Guest post by Catherine de Jong
On the 22nd of February 2022, a criminal court in the Netherlands ruled in a case brought by a 33-year-old man who suffered a double-sided vascular dissection of his vertebral arteries during a chiropractic neck manipulation.
On the 26th of January 2016, the man visited a chiropractor because he wanted treatment for his headache. The chiropractor treated him with manipulations of his neck. The first treatment was uneventful but apparently not effective. The man went back for a second time. Immediately after the second treatment, the patient felt a tingling sensation that started in his toes and spread all over his body. Then he lost consciousness. He was resuscitated by the chiropractor and transported to a hospital. Several days later he woke up in the ICU of the university hospital (Free University, now Amsterdam UMC). He was paralyzed and unable to speak. He stayed in the ICU for 5 weeks. After a long stay in a rehabilitation center, he is now at home. He is disabled and incapacitated for life.
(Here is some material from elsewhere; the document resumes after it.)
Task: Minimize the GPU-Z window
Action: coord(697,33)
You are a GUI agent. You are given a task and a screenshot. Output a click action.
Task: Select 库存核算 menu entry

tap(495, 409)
The professional liability insurance of the chiropractor recognized that the treatment of the chiropractor had caused the disability and paid for damages. The patient was thus able to buy a new wheelchair-adapted house.
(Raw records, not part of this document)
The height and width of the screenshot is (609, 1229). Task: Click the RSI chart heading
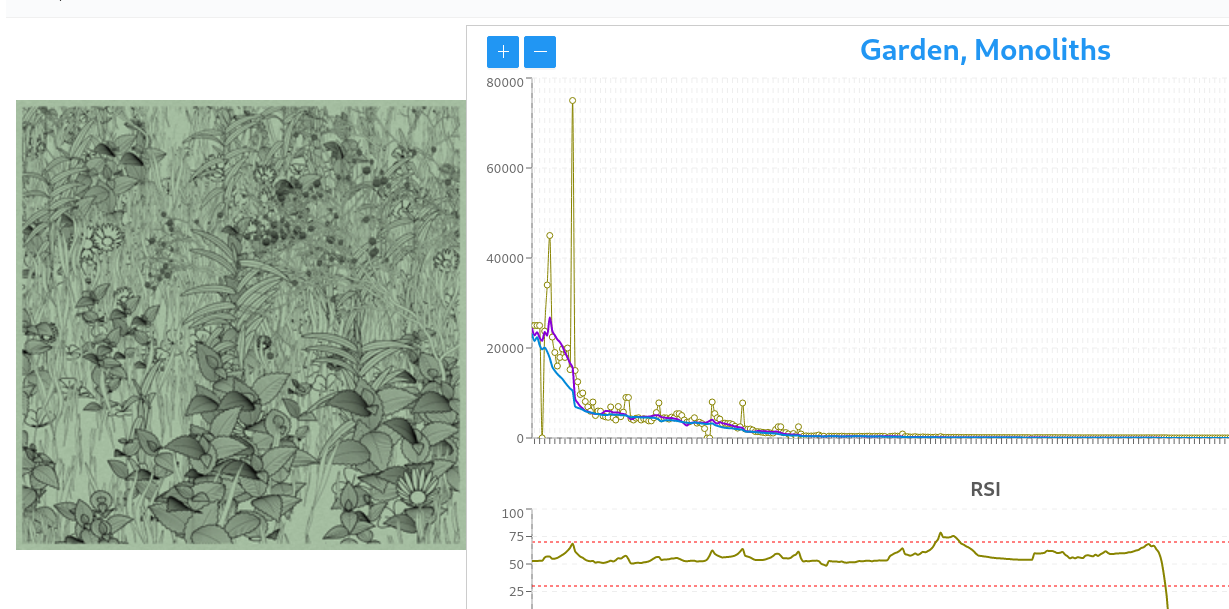click(x=985, y=490)
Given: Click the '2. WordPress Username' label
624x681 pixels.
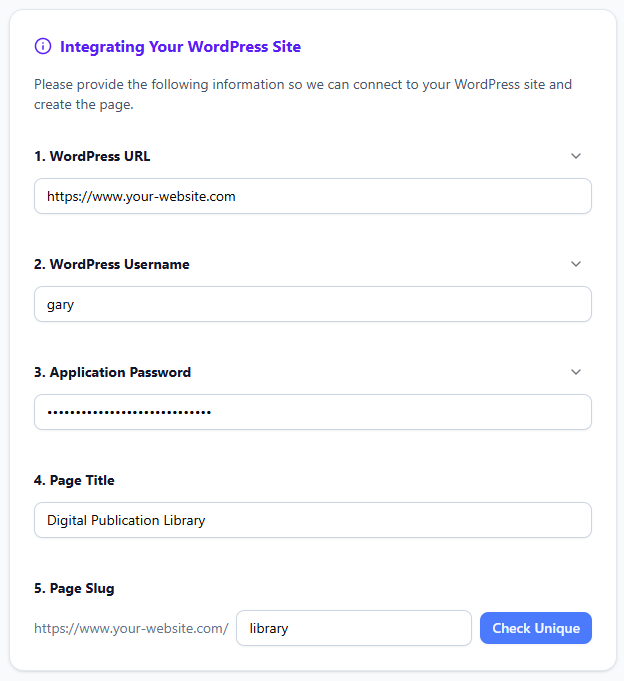Looking at the screenshot, I should (111, 264).
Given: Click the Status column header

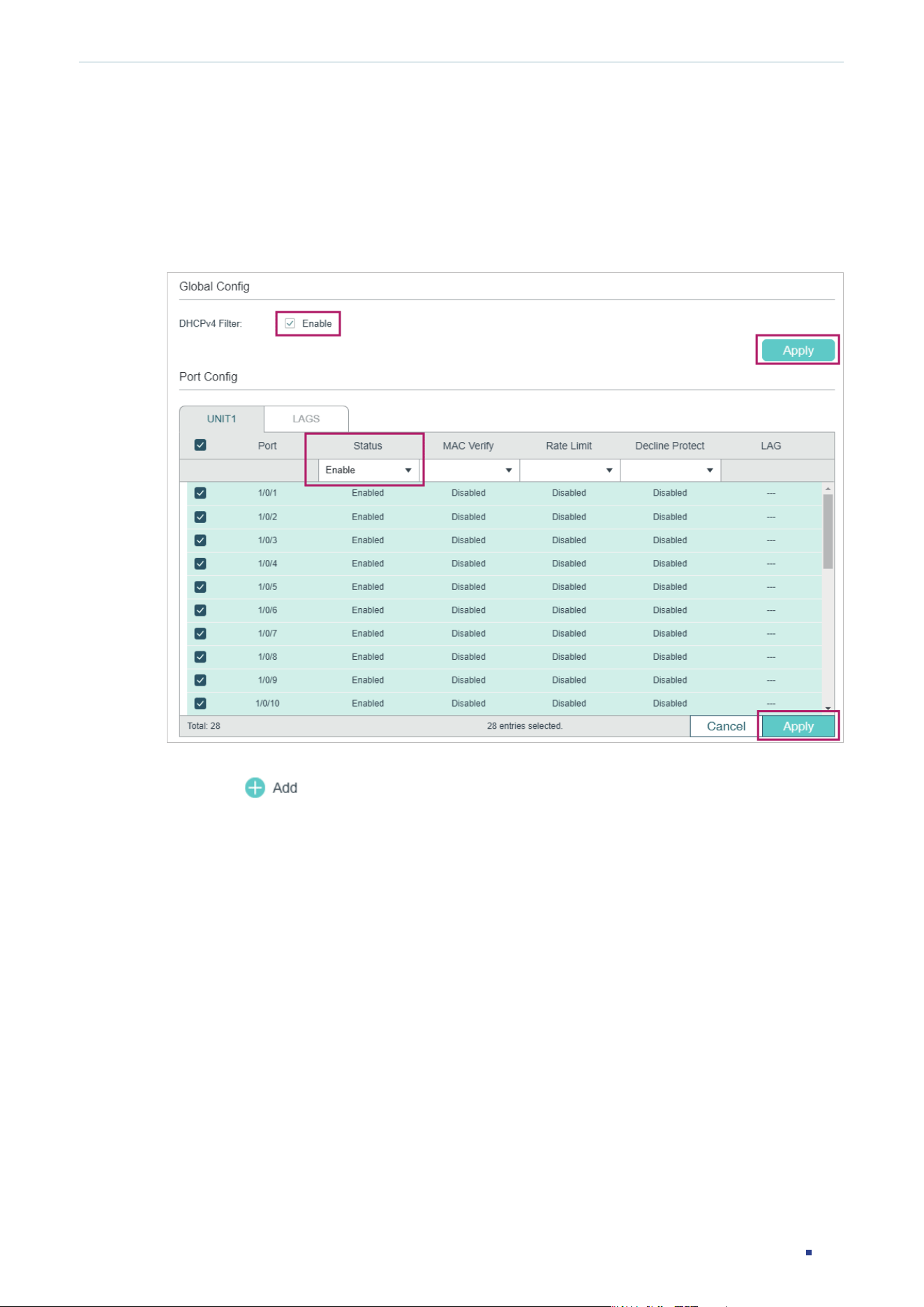Looking at the screenshot, I should [368, 445].
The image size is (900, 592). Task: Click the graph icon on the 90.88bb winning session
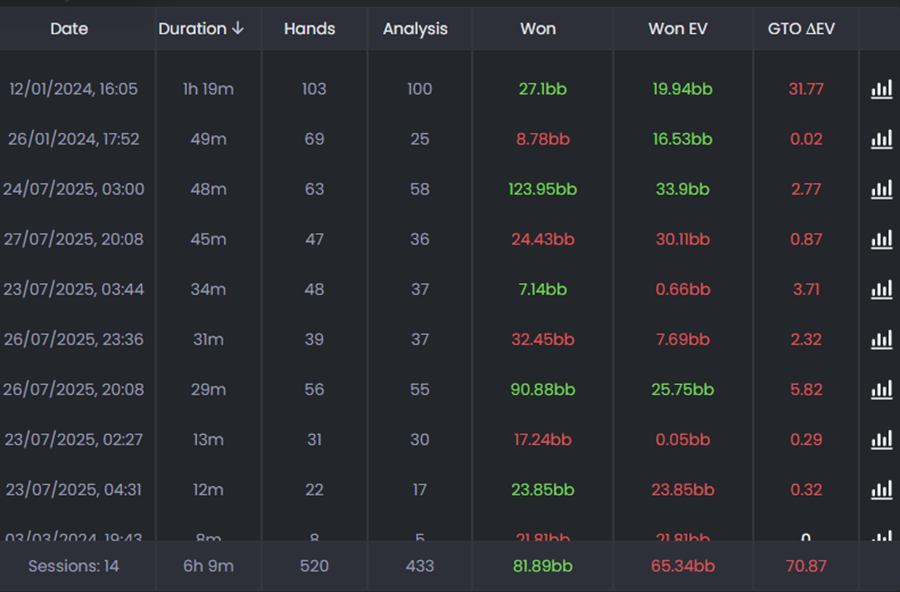point(881,390)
Health Inspection investigated the case. They noticed that the chiropractor could not show that there was informed consent for the neck manipulation treatment, but otherwise saw no need for action.
Six days after the accident the man applied to the criminal court. The case was dropped because, according to the judge, proof of guilt beyond reasonable doubt was impossible.
In rare occasions, vertebral artery dissection (VAD) does occur spontaneously in people without trauma or a chiropractor manipulating their neck. The list of causes for VAD show, besides severe trauma to the head and neck (traffic accidents) also chiropractic treatment, and rare connective tissue diseases like Marfan syndrome. A spontaneous dissection is very rare.
It took several attempts to persuade the criminal court to start the case and the investigation into what had happened in the chiropractor’s office. Now the verdict has been given, and it was a disappointing one.
The chiropractor was acquitted. The defense of the chiropractor argued, as expected, that two pre-existent spontaneous dissections might have caused the headache and that, therefore, the manipulation of the neck would have played at most a secondary role.
It is this defense strategy, which is invariably followed in the numerous court cases in the US. Chiropractors in particular give credence to this argumentation.
The defense of the patient was a professor of neurology. He considered a causal link between manipulation to the neck and the double-sided VAD to be proven.
In the judgment, the judge refers 14 times to the ‘professional standard’ of the Dutch Chiropractors Association, apparently without realizing that this professional standard was devised by the chiropractors themselves and that it differs considerably from the guidelines of neurologists or orthopedics. In 2016, the Dutch Health Inspection disallowed neck manipulation, but chiropractors do not care.
The verdict of the judge can be found here: ECLI:EN:RBNHO:2022:1401
Chiropractic is a profession that is not recognized in the Netherlands. Enough has been written (also on this website) about the strange belief of chiropractors that a wrong position of the vertebrae (“subluxations”) is responsible for 95% of all health problems and that detecting and correcting them can relieve symptoms and improve overall health. There is no scientific evidence that chiropractic subluxations exist or that their alleged “detection” or “correction” provides any health benefit. In the Netherlands, there are about 300 practicing chiropractors. Most are educated in the UK or the USA. The training that those chiropractors receive is not recognized in the Netherlands.
Most chiropractic treatments do little harm, but that does not apply to neck manipulation. When manipulating the neck, the outstretched head is subjected to powerful stretches and rotations. This treatment can in rare cases cause damage to the arteries, which carry blood to the brain. In this case, a double-sided cervical arterial dissection can lead to strokes and cerebral infarctions. How often this occurs (where is the central complication registration of chiropractors?) is unknown, but given that the effectiveness of this treatment has never been demonstrated and that therefore its risk/benefit ratio is negative, any complication is unacceptable.
How big is the chance that a 33-year-old man walks into a chiropractor’s office with a headache and comes out with a SPONTANEOUS double-sided vertebral artery dissection that leaves him wheelchair-bound and invalid for the rest of his life? I hope some clever statisticians will tell me.